• TASK TO CARRY OUT: If a line in the listing includes the word "anterior", copy it out.

PROVIDED DATA Block Start

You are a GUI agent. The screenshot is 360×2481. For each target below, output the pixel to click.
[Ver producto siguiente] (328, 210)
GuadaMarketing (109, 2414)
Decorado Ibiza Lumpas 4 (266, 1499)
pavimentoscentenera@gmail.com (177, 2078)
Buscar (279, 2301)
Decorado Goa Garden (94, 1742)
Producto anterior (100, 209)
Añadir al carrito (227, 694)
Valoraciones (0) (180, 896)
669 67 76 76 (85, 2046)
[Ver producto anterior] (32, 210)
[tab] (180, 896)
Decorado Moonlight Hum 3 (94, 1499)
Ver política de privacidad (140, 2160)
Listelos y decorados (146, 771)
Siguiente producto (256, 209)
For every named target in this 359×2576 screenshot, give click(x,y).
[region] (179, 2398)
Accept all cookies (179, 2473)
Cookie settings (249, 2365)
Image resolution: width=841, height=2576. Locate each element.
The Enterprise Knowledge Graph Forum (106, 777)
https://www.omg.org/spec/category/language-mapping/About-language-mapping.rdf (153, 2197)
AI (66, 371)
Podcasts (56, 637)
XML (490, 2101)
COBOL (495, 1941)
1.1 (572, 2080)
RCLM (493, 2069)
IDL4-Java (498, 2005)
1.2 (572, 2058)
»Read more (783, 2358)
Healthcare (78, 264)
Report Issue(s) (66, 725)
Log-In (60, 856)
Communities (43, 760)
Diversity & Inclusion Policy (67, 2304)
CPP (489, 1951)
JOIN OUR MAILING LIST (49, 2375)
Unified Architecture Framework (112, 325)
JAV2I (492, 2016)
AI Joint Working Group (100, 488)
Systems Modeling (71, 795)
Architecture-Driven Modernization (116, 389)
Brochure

PROVIDED DATA Block End

• WRITTEN ANSWER:
Producto anterior (100, 209)
[Ver producto anterior] (32, 210)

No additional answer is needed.